## Start Data shown

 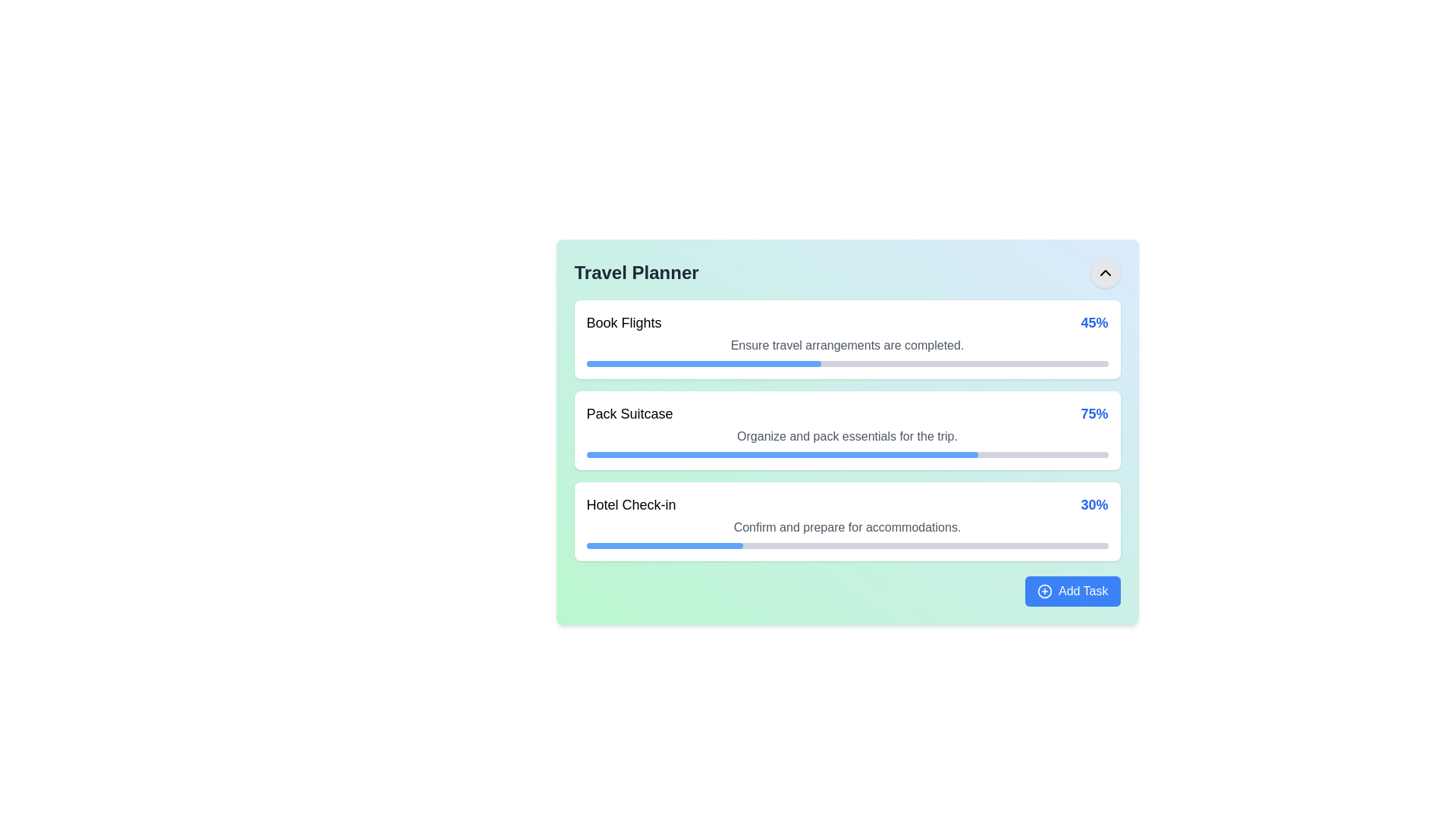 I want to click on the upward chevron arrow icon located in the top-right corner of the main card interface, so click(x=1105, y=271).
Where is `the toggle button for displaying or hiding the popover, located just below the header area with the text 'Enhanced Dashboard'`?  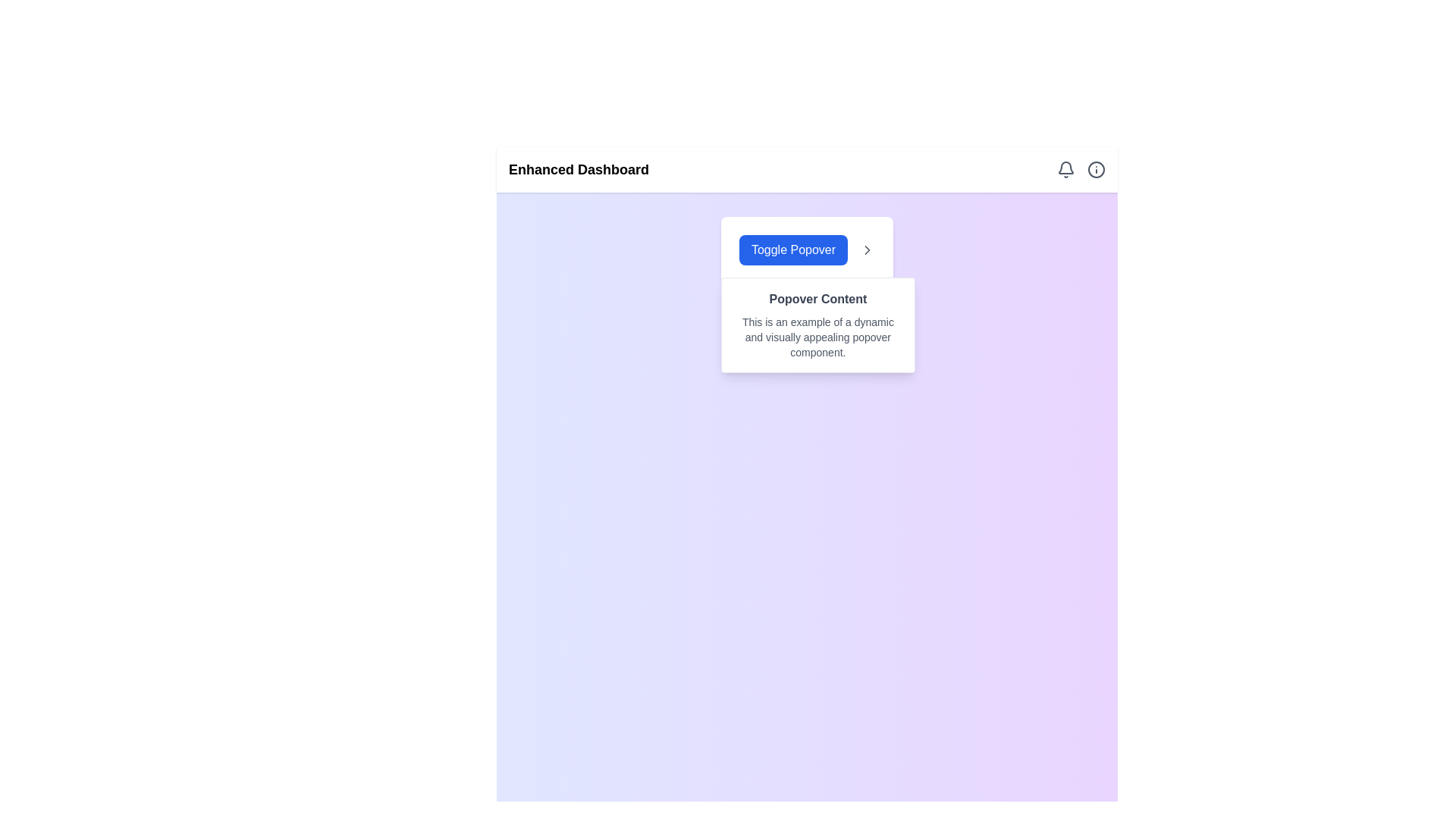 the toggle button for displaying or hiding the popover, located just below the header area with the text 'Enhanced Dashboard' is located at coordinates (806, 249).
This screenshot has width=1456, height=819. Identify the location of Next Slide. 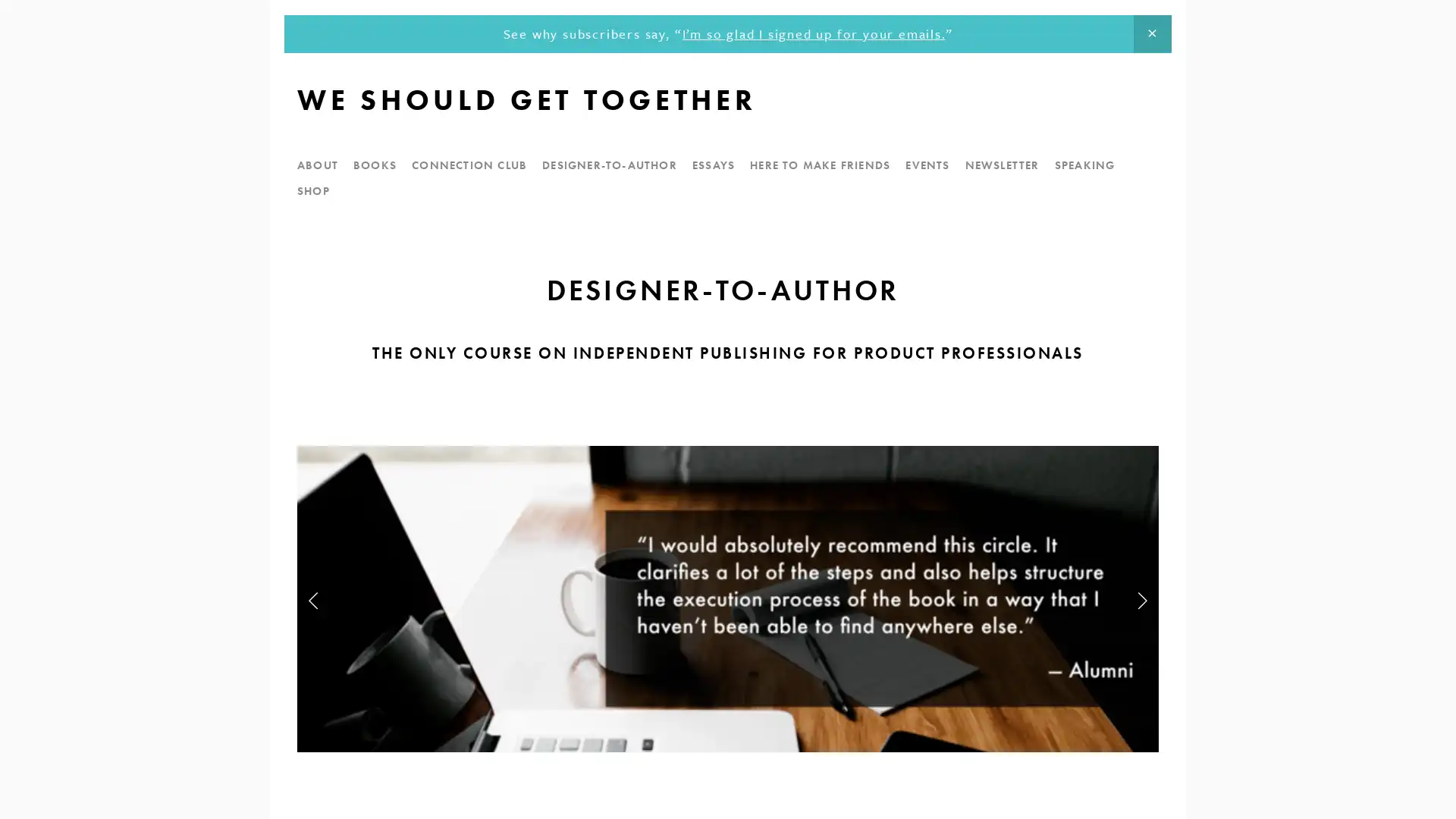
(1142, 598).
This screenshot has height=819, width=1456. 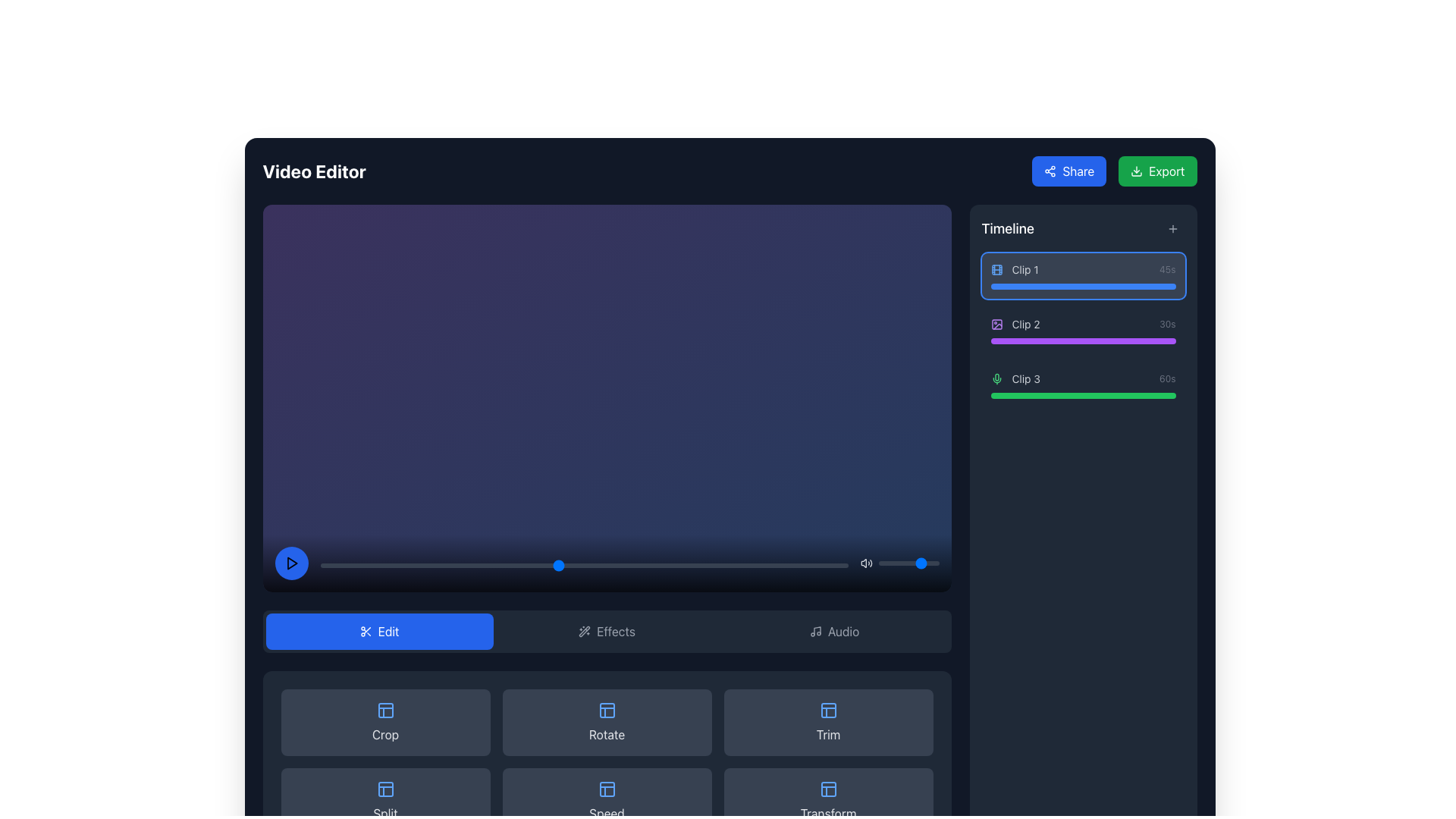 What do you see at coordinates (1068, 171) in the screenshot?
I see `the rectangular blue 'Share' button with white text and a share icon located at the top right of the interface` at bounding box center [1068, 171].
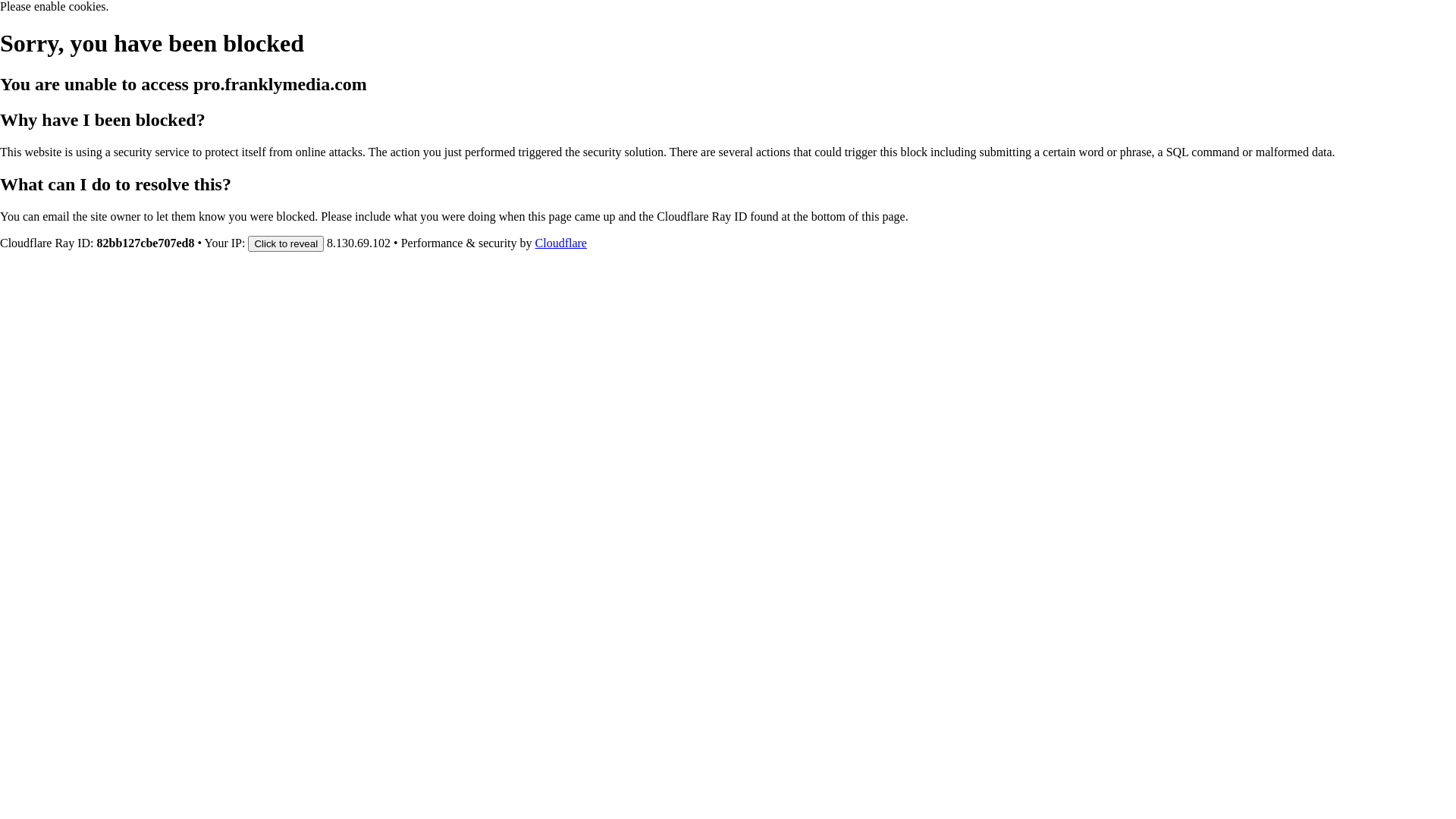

## End Data shown

Exercise task »
Format the items as a JSON list of strings, one string per line and no blank lines, beginning at the line that contains "This screenshot has width=1456, height=819." and stopping after the line that contains "(1142, 598).". Leave the pictures out of the list.

Completed task »
[
  "This screenshot has width=1456, height=819. Identify the location of Next Slide. ",
  "(1142, 598)."
]